Re: Proposal: CAP_PAYLOAD to reduce Meltdown and Spectre mitigation costs

From: Willy Tarreau
Date: Sun Jan 07 2018 - 12:44:16 EST


On Sun, Jan 07, 2018 at 11:14:21AM +0200, Avi Kivity wrote:
> CAP_RAWIO is like CAP_PAYLOAD in that both allow you to read stuff you
> shouldn't have access to on a vulnerable CPU. But CAP_PAYLOAD won't give you
> that access on a non-vulnerable CPU, so it's safer.

But it's still a wider surface for something quite similar. With
CAP_SYS_RAWIO you already have /dev/mem, iopl(), etc. I don't think
it's unreasonable to require that prctl() is added to applications
that require such functionality, it's not really more difficult to
deal with than dealing with an extra capability and managing its
impacts. And prctl() already does quite a lot of similar stuff like
enabling/disabling access to the TSC for example.

> The advantage of not requiring prctl() is that it will work on unmodified
> applications, requiring only sysadmin intervention (and it's the sysadmin's
> role to designate an application as payload, not the application's).

It can as well be seen as a configuration option. And not opening this
to any random application by default sounds reasonable as well. I'm not
saying it's perfect, just trying to figure a reasonable path here.

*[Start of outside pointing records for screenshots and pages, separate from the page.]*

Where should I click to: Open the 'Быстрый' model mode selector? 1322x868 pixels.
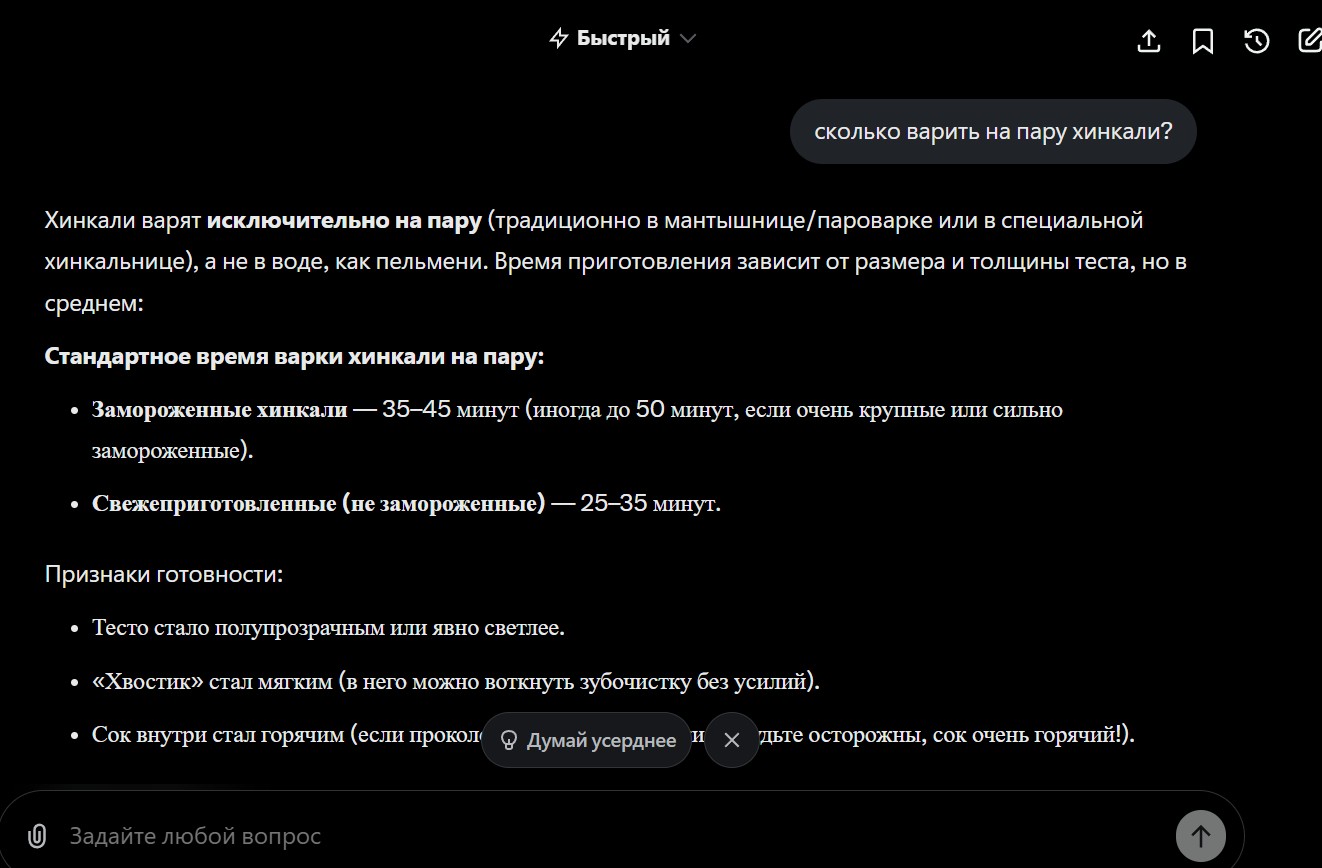623,39
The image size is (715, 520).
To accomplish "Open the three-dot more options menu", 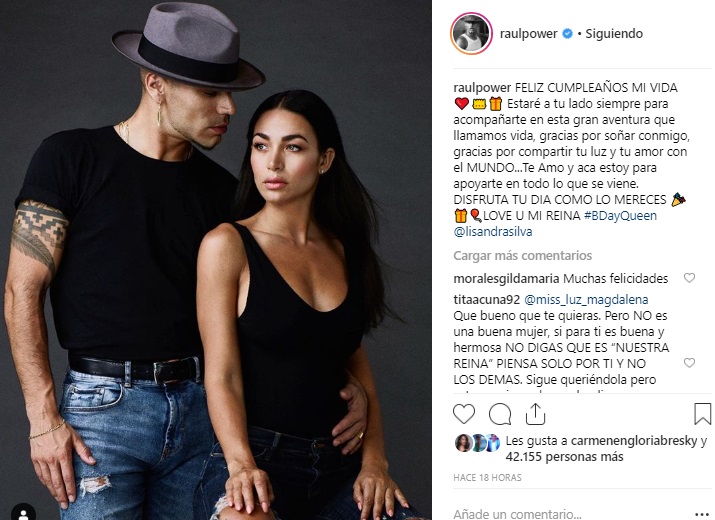I will tap(703, 515).
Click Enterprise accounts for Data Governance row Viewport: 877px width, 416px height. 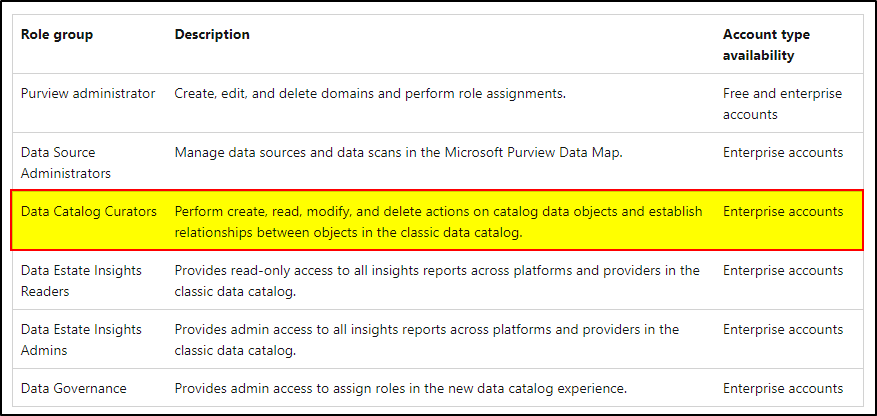(783, 388)
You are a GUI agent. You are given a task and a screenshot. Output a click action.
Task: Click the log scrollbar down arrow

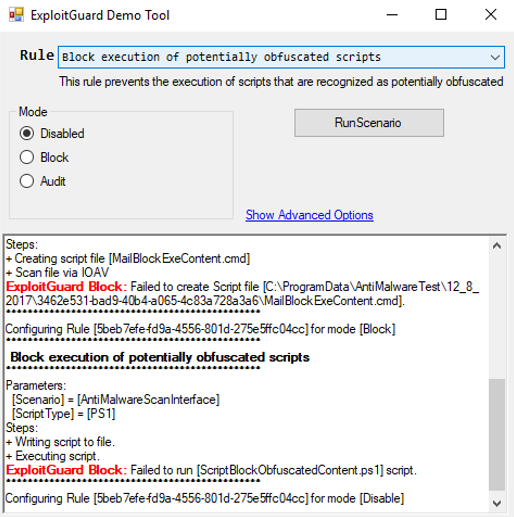click(x=497, y=503)
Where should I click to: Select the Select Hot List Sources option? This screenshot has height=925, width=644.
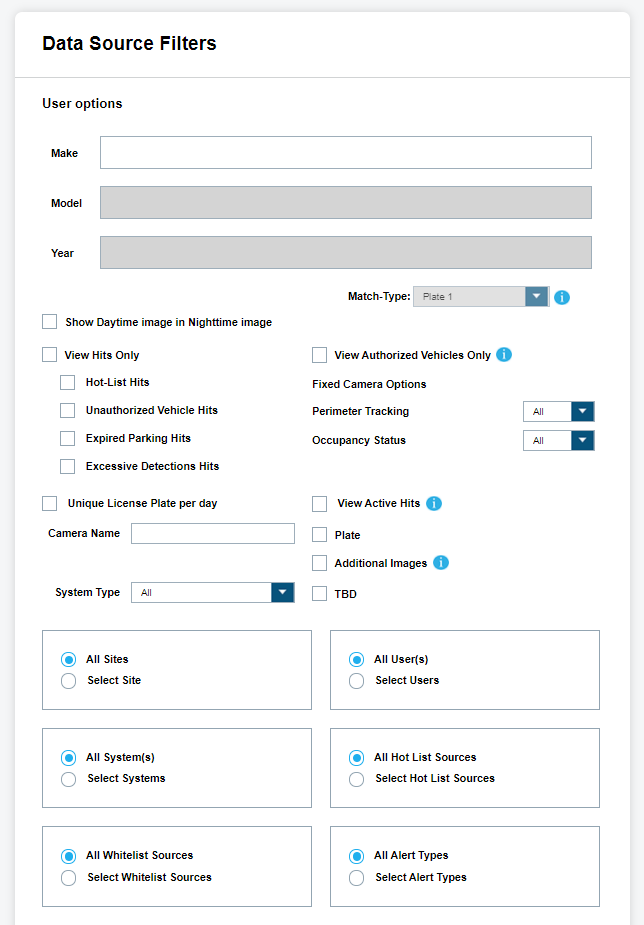357,779
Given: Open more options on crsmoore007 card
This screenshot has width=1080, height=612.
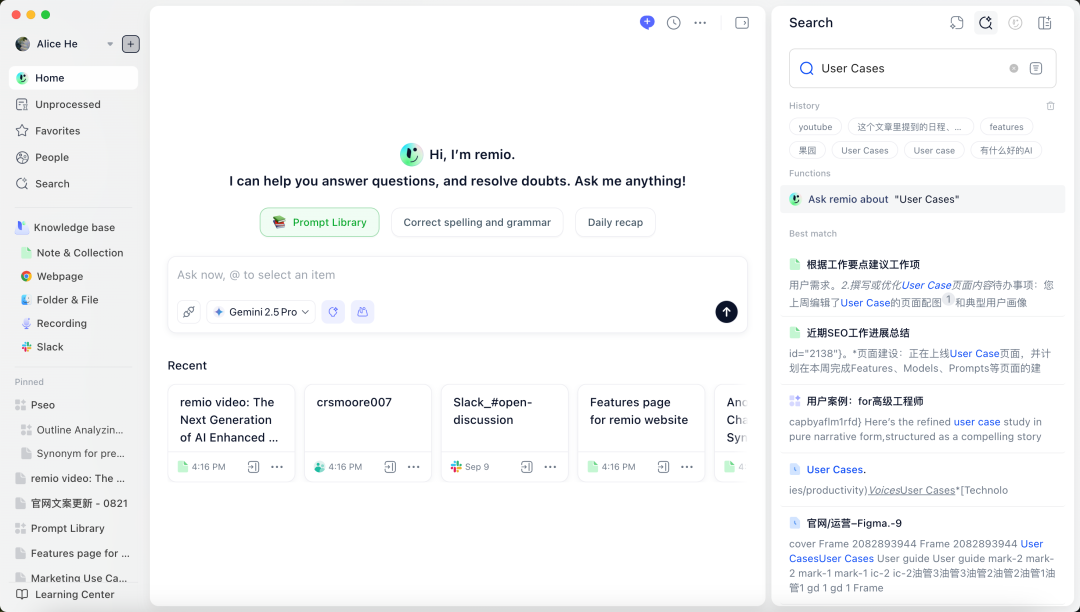Looking at the screenshot, I should 413,467.
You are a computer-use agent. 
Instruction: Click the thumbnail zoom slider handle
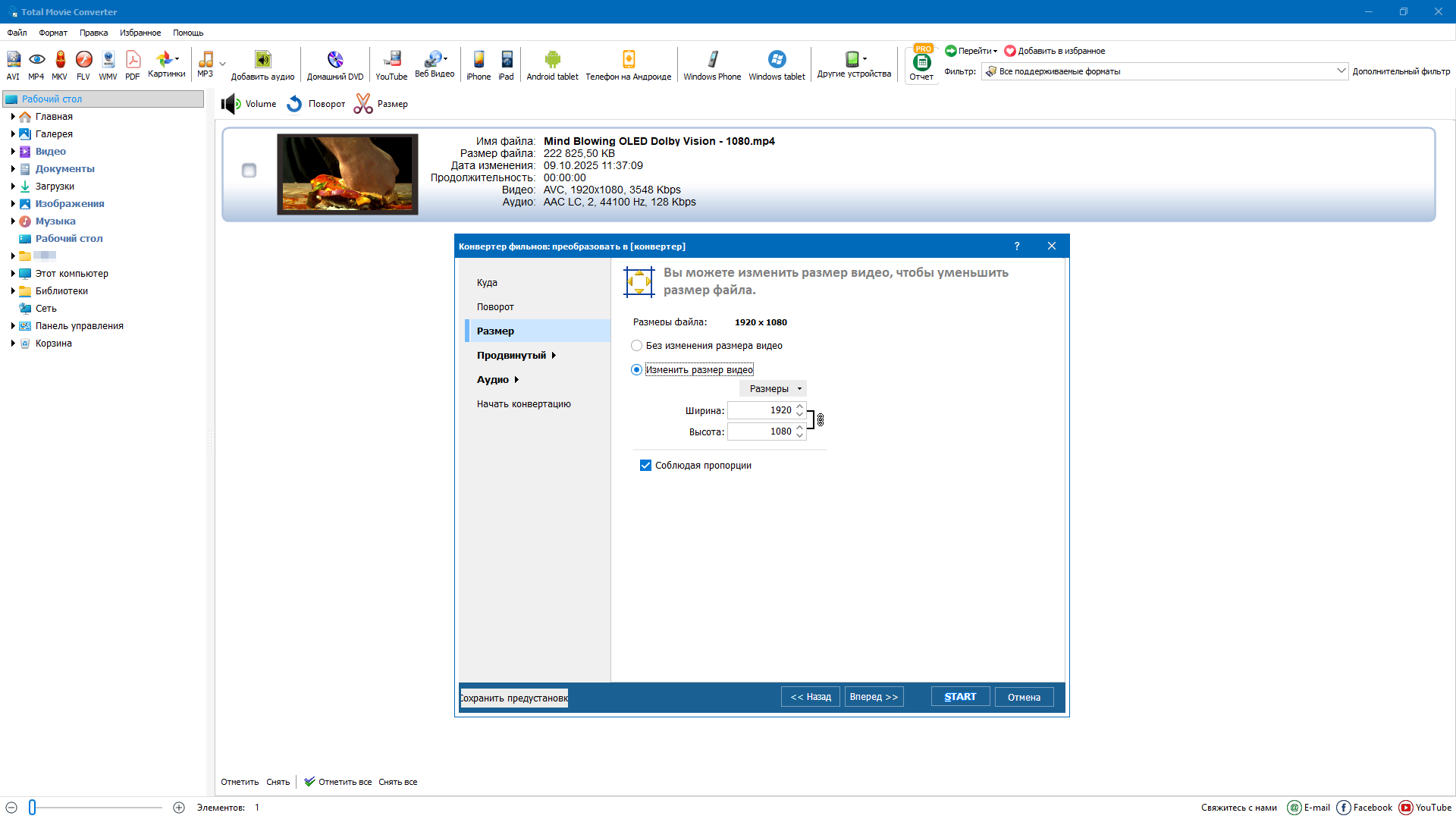click(32, 808)
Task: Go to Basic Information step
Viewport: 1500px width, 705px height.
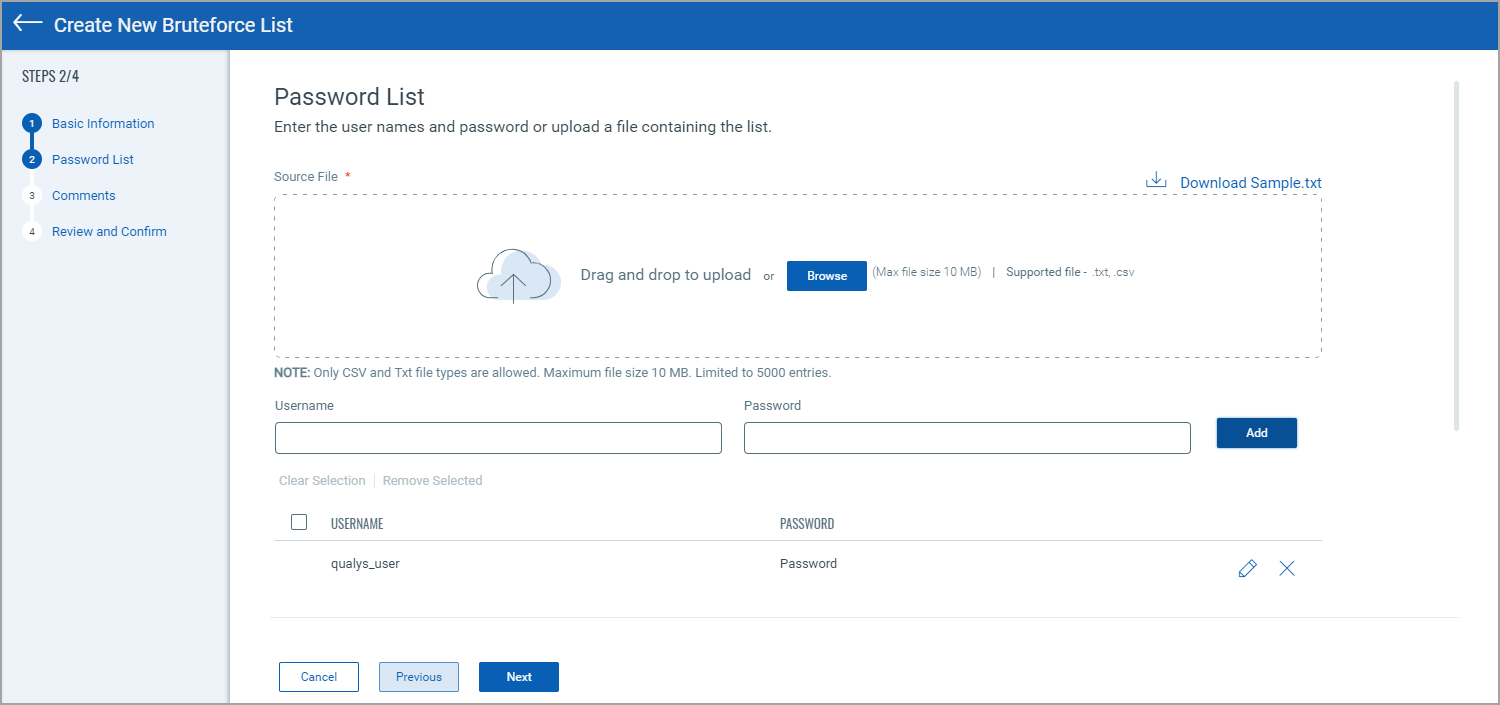Action: pyautogui.click(x=103, y=124)
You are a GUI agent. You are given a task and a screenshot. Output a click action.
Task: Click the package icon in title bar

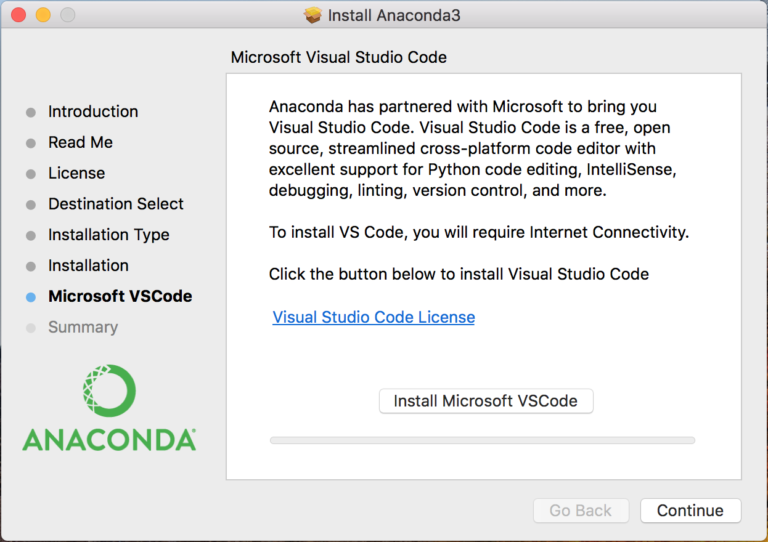(313, 15)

> > I'm interested in participating to working on such a solution, given
> > that haproxy is severely impacted by "pti=on" and that for now we'll
> > have to run with "pti=off" on the whole system until a more suitable
> > solution is found.
> >
> > I'd rather not rush anything and let things calm down for a while to
> > avoid adding disturbance to the current situation. But I'm willing to
> > continue this discussion and even test patches.
> >
> >
>
> Then you might want to test
> https://www.spinics.net/lists/kernel/msg2689101.html and its companion
> patchset https://www.spinics.net/lists/kernel/msg2689134.html, which as a
> side effect significantly reduce KPTI impact on C10K applications (and as
> their main effect improve their performance).

I've seen that two days ago but didn't read more. Now I've checked a bit
more but it seems very focused on block I/O (which makes sense for a DB
or for a server for example), which will not help for my specific use
case. In my case I'm wasting a lot of time in accept(), setsockopt(),
fcntl(), bind(), connect(), recv(), send(), shutdown() or close(). The
poller is almost unnoticeable since I/O events are grouped.

Cheers,
Willy